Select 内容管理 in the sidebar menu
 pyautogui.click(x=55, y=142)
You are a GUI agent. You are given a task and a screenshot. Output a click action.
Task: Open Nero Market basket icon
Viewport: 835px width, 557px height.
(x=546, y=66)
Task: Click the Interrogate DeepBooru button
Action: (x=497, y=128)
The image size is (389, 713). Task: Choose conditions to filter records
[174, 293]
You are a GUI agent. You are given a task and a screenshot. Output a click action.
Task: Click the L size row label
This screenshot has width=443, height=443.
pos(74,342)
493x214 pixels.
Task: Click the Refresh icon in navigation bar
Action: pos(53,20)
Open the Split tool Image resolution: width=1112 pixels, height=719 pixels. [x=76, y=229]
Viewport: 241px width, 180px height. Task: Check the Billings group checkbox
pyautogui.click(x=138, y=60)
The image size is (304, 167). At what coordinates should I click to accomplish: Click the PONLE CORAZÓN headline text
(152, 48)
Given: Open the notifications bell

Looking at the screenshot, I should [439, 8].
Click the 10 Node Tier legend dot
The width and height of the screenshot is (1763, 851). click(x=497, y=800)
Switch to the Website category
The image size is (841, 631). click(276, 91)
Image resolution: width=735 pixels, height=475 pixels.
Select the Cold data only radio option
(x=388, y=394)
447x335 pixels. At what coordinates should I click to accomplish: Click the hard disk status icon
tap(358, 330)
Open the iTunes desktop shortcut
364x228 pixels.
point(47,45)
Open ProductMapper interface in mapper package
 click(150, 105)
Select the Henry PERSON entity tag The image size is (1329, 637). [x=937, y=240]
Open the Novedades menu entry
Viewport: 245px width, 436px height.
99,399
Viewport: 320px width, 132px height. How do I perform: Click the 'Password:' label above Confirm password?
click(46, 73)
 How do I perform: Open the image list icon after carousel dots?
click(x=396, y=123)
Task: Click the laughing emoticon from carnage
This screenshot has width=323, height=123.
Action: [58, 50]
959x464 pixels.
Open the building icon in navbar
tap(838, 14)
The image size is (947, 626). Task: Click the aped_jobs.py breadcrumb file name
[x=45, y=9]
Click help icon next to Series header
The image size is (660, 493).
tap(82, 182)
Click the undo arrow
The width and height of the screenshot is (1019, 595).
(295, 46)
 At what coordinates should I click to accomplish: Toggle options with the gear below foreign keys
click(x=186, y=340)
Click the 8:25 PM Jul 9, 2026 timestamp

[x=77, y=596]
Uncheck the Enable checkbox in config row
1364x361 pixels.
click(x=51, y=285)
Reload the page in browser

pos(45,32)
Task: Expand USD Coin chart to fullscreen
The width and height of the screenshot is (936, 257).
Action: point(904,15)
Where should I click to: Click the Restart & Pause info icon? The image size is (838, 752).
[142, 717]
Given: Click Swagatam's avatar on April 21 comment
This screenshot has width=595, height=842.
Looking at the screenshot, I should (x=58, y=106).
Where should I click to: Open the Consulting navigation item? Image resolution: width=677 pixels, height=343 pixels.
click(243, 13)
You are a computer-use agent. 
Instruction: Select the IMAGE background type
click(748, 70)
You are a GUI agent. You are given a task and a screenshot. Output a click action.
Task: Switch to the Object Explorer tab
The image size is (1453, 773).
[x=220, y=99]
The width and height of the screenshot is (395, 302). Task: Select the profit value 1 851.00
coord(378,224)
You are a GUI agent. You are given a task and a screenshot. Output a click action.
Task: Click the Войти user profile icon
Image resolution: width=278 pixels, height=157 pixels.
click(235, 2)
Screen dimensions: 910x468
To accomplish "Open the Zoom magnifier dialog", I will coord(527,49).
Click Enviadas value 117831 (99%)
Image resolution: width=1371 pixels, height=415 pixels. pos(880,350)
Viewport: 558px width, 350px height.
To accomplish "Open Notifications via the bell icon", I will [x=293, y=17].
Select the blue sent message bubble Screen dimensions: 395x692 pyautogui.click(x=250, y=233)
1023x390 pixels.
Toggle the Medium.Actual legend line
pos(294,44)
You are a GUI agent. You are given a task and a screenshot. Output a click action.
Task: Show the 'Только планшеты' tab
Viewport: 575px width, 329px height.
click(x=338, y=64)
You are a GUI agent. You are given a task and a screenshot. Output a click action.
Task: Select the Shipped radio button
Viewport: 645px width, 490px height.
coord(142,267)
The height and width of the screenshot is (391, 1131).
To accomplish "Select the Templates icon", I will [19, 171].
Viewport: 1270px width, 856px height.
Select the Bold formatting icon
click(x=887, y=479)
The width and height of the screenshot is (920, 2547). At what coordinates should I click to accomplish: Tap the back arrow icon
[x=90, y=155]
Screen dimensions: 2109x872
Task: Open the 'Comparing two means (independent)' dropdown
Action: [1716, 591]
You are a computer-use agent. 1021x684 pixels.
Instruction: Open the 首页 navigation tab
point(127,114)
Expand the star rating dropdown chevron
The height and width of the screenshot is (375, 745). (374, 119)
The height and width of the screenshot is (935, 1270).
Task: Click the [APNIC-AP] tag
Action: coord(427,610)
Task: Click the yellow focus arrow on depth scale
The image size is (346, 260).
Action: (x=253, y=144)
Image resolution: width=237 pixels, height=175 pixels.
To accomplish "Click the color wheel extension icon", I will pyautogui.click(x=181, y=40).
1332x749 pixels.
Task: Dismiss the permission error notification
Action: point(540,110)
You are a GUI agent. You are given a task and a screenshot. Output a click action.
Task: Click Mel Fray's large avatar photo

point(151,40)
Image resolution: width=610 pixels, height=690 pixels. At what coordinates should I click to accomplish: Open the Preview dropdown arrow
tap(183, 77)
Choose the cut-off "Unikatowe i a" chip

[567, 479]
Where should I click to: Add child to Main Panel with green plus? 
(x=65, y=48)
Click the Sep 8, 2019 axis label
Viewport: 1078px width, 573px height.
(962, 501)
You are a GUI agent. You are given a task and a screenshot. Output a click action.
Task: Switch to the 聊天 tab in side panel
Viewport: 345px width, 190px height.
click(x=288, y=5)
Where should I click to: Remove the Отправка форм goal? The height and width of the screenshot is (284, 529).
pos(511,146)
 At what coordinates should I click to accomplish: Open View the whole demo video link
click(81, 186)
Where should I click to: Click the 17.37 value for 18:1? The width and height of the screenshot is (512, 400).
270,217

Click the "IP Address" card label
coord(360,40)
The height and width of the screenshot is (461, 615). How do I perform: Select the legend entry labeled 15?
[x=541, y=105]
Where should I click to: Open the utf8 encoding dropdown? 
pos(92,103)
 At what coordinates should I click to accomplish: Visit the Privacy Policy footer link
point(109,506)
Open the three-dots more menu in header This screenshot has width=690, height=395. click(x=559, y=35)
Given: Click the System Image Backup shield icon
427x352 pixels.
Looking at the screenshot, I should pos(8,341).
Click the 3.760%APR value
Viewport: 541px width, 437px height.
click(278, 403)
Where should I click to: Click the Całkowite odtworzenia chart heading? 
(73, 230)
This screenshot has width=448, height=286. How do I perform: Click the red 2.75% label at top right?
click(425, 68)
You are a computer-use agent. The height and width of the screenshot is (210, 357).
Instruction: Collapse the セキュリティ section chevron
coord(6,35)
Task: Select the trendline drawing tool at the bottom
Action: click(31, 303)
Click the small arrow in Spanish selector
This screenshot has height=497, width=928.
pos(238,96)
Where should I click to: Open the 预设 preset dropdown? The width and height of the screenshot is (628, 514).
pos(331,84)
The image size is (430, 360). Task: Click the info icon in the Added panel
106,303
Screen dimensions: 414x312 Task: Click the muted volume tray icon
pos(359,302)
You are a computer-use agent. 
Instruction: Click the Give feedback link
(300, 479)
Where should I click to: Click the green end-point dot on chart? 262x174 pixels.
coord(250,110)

- [Problem requirements]
Using the records above, pull out each line where the word "computer" occurs.

- [Output for this task]
You are a computer-use agent. 
You are a computer-use agent. 1021x684 pixels.
You are a computer-use agent. The height and width of the screenshot is (210, 357).
You are a computer-use agent. 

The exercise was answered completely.